Required task:
Please pull out every line in the entries below that contains the string "dimensions", matching case exactly.

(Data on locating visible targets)
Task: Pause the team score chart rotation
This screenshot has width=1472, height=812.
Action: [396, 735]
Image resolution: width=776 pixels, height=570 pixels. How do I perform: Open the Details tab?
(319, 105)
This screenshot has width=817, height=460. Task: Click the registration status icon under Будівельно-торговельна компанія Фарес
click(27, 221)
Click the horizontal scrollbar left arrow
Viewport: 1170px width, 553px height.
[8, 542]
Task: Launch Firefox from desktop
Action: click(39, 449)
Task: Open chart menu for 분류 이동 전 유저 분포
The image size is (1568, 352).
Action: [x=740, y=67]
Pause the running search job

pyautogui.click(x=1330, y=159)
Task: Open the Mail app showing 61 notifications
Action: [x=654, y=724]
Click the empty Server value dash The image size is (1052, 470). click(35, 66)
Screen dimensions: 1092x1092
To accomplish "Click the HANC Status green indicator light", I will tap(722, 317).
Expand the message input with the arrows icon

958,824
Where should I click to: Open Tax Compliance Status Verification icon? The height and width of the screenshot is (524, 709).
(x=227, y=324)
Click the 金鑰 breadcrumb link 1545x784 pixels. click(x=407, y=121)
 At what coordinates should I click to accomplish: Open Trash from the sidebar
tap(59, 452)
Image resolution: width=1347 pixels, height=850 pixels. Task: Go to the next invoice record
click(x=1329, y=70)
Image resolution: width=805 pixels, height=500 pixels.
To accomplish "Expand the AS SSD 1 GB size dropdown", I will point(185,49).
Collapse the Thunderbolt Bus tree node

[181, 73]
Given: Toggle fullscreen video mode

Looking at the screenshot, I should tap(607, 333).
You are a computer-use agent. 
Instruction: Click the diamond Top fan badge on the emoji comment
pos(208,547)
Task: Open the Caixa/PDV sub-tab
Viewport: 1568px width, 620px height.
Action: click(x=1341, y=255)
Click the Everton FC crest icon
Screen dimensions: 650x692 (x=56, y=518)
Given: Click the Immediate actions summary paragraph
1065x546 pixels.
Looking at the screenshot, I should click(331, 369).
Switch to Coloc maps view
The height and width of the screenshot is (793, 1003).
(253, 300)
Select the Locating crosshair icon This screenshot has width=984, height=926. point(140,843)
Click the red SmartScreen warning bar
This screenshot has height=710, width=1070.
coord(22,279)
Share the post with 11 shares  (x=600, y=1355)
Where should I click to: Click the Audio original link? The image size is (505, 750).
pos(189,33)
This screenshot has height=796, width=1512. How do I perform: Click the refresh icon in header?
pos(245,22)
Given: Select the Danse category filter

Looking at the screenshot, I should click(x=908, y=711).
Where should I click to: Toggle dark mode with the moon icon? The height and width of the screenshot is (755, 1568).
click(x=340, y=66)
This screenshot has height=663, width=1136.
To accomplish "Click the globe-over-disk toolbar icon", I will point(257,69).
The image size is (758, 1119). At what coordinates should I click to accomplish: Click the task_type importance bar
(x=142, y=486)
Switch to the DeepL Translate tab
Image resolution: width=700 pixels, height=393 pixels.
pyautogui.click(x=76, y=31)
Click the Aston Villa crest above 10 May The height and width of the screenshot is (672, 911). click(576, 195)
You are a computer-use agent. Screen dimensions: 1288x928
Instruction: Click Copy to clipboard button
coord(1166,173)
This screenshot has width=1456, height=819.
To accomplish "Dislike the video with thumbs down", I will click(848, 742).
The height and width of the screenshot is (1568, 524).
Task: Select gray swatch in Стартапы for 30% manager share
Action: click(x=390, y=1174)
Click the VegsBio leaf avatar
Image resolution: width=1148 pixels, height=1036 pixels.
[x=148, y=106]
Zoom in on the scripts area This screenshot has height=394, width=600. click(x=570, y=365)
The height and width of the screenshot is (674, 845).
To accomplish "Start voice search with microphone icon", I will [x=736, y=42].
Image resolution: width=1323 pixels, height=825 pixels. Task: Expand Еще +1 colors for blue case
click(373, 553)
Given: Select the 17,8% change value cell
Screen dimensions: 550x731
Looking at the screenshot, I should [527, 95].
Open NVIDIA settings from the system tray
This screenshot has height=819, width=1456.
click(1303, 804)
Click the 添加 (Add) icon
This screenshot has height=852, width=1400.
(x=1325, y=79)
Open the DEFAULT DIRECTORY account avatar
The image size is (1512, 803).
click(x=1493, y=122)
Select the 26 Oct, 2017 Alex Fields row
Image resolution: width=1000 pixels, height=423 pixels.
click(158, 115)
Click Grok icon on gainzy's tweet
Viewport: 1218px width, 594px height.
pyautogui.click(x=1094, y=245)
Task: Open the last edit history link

Solved problem:
Screen dimensions: 1092x1092
Screen dimensions: 650x692 (x=56, y=518)
You are a computer-use agent. Screen dimensions: 1288x928
Screen dimensions: 550x731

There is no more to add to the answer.